A previously asymptomatic 46–year–old male presented with acute onset of sharp right upper quadrant (RUQ) pain. Patient denied nausea, vomiting, fever or similar symptoms before. The patient is Lebanese and had moved to USA 5 years ago. He appeared not to be fluent in English. At presentation patient was stable, afebrile but in moderate distress due to pain. Physical exam showed hepatomegaly, RUQ tenderness, positive Murphy’s sign but no rebound tenderness. There was a Leukocytosis of 16.2K cells/mL. The liver function tests were unremarkable. A CT scan showed an enormous 14 × 12 × 10 cm rim enhancing lesions compatible with a hepatic abscess (Figure 1). A fluoroscopy guided drainage was planned without prior consultation to hepatology, hepatobiliary surgery or infectious diseases. The aspiration was unsuccessful. Immediately, after the needle was retracted the patient developed severe hypoxia, hypotension, angioedema and a severe anaphylactic shock. Patient was intubated and admitted to the ICU. An extensive urticarial rash with hives developed in skin and mucosal surfaces. Antihistamines, steroids, fluids and vasopressors were started as well as empiric albendazole for a suspected hydatid cyst. Clinical improvement and extubation occurred 48 hours later. A later exploratory laparotomy showed a liver cyst aspirating 1 L of straw colored fluid, which showed no cells or organisms. Serology came back positive for Echinococcus granulosus (5.83 IU; Positive test > 1.20 IU). Pathology showed a hydatid cyst membrane, daughter cysts and scolices. Using a translator the patient confirmed that “the dog cyst” was frequent among his relatives in Lebanon. The hospital course was complicated by the development of a biliary fistula and superimposed resistant bacterial and fungal peritonitis and multiple surgeries. The length of stay was 3 months.

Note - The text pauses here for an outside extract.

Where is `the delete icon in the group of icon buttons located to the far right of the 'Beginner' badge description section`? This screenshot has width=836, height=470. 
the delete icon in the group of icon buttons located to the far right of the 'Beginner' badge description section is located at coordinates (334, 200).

The proper treatment of a hydatid cyst depends on an adequate diagnosis and a multidisciplinary assessment. For simple cases of cystic echinococcosis, the most common treatment is surgical removal of the cysts combined with albendazole. PAIR (puncture–aspiration–injection–reaspiration) is used for cysts in risky locations. A wrong assessment could cause catastrophic outcomes that include anaphylaxis (spillage of hydatid fluid into the peritoneum or the bloodstream), infection and biliary fistulas.
In this case of a superficially located simple but large hepatic hydatid cyst, puncture or aspiration of any kind should have been avoided due to the high risk of rupture. A surgical excision would have been the best treatment. The use of a translator and consultations to other specialties could have prevented this catastrophic outcome.
Figure 1Abdominal CT scan at presentation. It shows a single and large (14 × 12 × 10 cm) rim enhancing hepatic cystic lesion of homogeneous content. Patient moved from Lebanon to US 5 years ago. During these 5 years the patient did not have any symptoms related to this liver cyst until presentation.